# PROMPT:
Extract the complete listing and repeat it word for word.
==*==
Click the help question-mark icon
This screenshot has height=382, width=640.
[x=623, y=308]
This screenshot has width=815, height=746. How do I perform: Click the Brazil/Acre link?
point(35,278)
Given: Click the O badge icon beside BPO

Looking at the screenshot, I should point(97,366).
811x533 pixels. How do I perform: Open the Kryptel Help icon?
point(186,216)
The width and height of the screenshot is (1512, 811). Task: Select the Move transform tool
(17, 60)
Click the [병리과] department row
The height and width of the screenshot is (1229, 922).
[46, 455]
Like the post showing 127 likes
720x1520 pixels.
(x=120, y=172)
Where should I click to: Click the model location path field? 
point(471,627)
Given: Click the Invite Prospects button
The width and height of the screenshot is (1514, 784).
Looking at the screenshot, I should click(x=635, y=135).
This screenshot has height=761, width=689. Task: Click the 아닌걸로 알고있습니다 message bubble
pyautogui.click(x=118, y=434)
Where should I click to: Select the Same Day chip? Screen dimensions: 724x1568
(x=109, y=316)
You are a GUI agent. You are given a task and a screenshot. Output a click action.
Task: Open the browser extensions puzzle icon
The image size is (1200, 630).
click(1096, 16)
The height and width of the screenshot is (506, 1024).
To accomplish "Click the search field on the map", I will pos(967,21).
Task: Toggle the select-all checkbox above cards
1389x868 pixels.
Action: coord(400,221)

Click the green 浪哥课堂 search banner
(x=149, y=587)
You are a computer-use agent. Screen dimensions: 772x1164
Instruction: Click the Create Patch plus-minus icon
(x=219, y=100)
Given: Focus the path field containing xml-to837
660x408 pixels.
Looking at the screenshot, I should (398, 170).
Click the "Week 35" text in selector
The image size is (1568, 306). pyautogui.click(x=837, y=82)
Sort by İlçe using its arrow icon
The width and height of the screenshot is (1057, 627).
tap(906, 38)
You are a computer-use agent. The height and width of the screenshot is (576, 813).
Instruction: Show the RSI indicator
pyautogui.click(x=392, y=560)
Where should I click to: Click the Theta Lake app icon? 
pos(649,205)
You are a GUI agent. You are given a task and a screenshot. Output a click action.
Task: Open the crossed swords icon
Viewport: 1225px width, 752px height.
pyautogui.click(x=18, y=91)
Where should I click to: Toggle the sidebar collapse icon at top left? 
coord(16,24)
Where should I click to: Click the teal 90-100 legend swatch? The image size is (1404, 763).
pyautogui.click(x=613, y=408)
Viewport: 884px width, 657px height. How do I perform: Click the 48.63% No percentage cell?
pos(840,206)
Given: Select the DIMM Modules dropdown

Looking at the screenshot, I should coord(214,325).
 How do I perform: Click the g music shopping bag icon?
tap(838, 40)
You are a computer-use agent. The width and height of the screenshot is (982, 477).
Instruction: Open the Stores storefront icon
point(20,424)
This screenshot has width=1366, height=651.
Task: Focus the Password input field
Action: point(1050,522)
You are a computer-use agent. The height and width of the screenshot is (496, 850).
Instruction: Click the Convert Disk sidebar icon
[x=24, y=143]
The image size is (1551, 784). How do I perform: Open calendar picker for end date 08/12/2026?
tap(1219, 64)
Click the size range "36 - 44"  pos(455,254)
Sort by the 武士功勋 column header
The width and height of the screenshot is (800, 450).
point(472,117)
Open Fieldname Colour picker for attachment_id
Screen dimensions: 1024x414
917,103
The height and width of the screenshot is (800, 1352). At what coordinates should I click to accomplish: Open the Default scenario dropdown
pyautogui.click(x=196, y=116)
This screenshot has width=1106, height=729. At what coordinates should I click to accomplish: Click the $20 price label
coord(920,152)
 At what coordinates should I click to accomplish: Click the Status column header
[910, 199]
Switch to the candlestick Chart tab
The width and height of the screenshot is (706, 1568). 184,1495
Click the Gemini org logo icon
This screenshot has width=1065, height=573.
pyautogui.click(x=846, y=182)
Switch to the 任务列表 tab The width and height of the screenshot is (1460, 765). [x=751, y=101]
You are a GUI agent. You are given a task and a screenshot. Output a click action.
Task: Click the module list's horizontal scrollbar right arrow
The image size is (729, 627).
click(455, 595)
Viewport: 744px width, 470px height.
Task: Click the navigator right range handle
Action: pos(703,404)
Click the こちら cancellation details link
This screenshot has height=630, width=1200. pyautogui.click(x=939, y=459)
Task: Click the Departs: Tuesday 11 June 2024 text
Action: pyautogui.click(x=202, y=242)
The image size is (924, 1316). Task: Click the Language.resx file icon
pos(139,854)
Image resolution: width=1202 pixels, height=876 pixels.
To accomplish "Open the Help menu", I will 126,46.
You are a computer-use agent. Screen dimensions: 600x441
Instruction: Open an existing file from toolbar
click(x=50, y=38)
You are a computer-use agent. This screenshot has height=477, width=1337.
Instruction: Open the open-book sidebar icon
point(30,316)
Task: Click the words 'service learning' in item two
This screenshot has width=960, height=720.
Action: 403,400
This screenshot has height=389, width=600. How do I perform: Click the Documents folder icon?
==*==
# EXPECTED ANSWER:
Click the help question-mark icon
This screenshot has height=382, width=640.
[x=623, y=308]
This screenshot has width=815, height=746. How do I perform: Click the Brazil/Acre link?
point(35,278)
Given: Click the O badge icon beside BPO

Looking at the screenshot, I should point(97,366).
811x533 pixels. How do I perform: Open the Kryptel Help icon?
point(186,216)
The width and height of the screenshot is (1512, 811). Task: Select the Move transform tool
(17, 60)
Click the [병리과] department row
The height and width of the screenshot is (1229, 922).
[46, 455]
Like the post showing 127 likes
720x1520 pixels.
(x=120, y=172)
Where should I click to: Click the model location path field? 
point(471,627)
Given: Click the Invite Prospects button
The width and height of the screenshot is (1514, 784).
Looking at the screenshot, I should click(x=635, y=135).
This screenshot has height=761, width=689. Task: Click the 아닌걸로 알고있습니다 message bubble
pyautogui.click(x=118, y=434)
Where should I click to: Select the Same Day chip? Screen dimensions: 724x1568
(x=109, y=316)
You are a GUI agent. You are given a task and a screenshot. Output a click action.
Task: Open the browser extensions puzzle icon
The image size is (1200, 630).
click(1096, 16)
The height and width of the screenshot is (506, 1024).
To accomplish "Click the search field on the map", I will pos(967,21).
Task: Toggle the select-all checkbox above cards
1389x868 pixels.
Action: coord(400,221)

Click the green 浪哥课堂 search banner
(x=149, y=587)
You are a computer-use agent. Screen dimensions: 772x1164
Instruction: Click the Create Patch plus-minus icon
(x=219, y=100)
Given: Focus the path field containing xml-to837
660x408 pixels.
Looking at the screenshot, I should (398, 170).
Click the "Week 35" text in selector
The image size is (1568, 306). pyautogui.click(x=837, y=82)
Sort by İlçe using its arrow icon
The width and height of the screenshot is (1057, 627).
tap(906, 38)
You are a computer-use agent. The height and width of the screenshot is (576, 813).
Instruction: Show the RSI indicator
pyautogui.click(x=392, y=560)
Where should I click to: Click the Theta Lake app icon? 
pos(649,205)
You are a GUI agent. You are given a task and a screenshot. Output a click action.
Task: Open the crossed swords icon
Viewport: 1225px width, 752px height.
pyautogui.click(x=18, y=91)
Where should I click to: Toggle the sidebar collapse icon at top left? 
coord(16,24)
Where should I click to: Click the teal 90-100 legend swatch? The image size is (1404, 763).
pyautogui.click(x=613, y=408)
Viewport: 884px width, 657px height. How do I perform: Click the 48.63% No percentage cell?
pos(840,206)
Given: Select the DIMM Modules dropdown

Looking at the screenshot, I should coord(214,325).
 How do I perform: Click the g music shopping bag icon?
tap(838, 40)
You are a computer-use agent. The width and height of the screenshot is (982, 477).
Instruction: Open the Stores storefront icon
point(20,424)
This screenshot has width=1366, height=651.
Task: Focus the Password input field
Action: point(1050,522)
You are a computer-use agent. The height and width of the screenshot is (496, 850).
Instruction: Click the Convert Disk sidebar icon
[x=24, y=143]
The image size is (1551, 784). How do I perform: Open calendar picker for end date 08/12/2026?
tap(1219, 64)
Click the size range "36 - 44"  pos(455,254)
Sort by the 武士功勋 column header
The width and height of the screenshot is (800, 450).
point(472,117)
Open Fieldname Colour picker for attachment_id
Screen dimensions: 1024x414
917,103
The height and width of the screenshot is (800, 1352). At what coordinates should I click to accomplish: Open the Default scenario dropdown
pyautogui.click(x=196, y=116)
This screenshot has width=1106, height=729. At what coordinates should I click to accomplish: Click the $20 price label
coord(920,152)
 At what coordinates should I click to accomplish: Click the Status column header
[910, 199]
Switch to the candlestick Chart tab
The width and height of the screenshot is (706, 1568). 184,1495
Click the Gemini org logo icon
This screenshot has width=1065, height=573.
pyautogui.click(x=846, y=182)
Switch to the 任务列表 tab The width and height of the screenshot is (1460, 765). [x=751, y=101]
You are a GUI agent. You are given a task and a screenshot. Output a click action.
Task: Click the module list's horizontal scrollbar right arrow
The image size is (729, 627).
click(455, 595)
Viewport: 744px width, 470px height.
Task: Click the navigator right range handle
Action: pos(703,404)
Click the こちら cancellation details link
This screenshot has height=630, width=1200. pyautogui.click(x=939, y=459)
Task: Click the Departs: Tuesday 11 June 2024 text
Action: pyautogui.click(x=202, y=242)
The image size is (924, 1316). Task: Click the Language.resx file icon
pos(139,854)
Image resolution: width=1202 pixels, height=876 pixels.
To accomplish "Open the Help menu", I will 126,46.
You are a computer-use agent. Screen dimensions: 600x441
Instruction: Open an existing file from toolbar
click(x=50, y=38)
You are a computer-use agent. This screenshot has height=477, width=1337.
Instruction: Open the open-book sidebar icon
point(30,316)
Task: Click the words 'service learning' in item two
This screenshot has width=960, height=720.
Action: 403,400
This screenshot has height=389, width=600. How do I perform: Click the Documents folder icon?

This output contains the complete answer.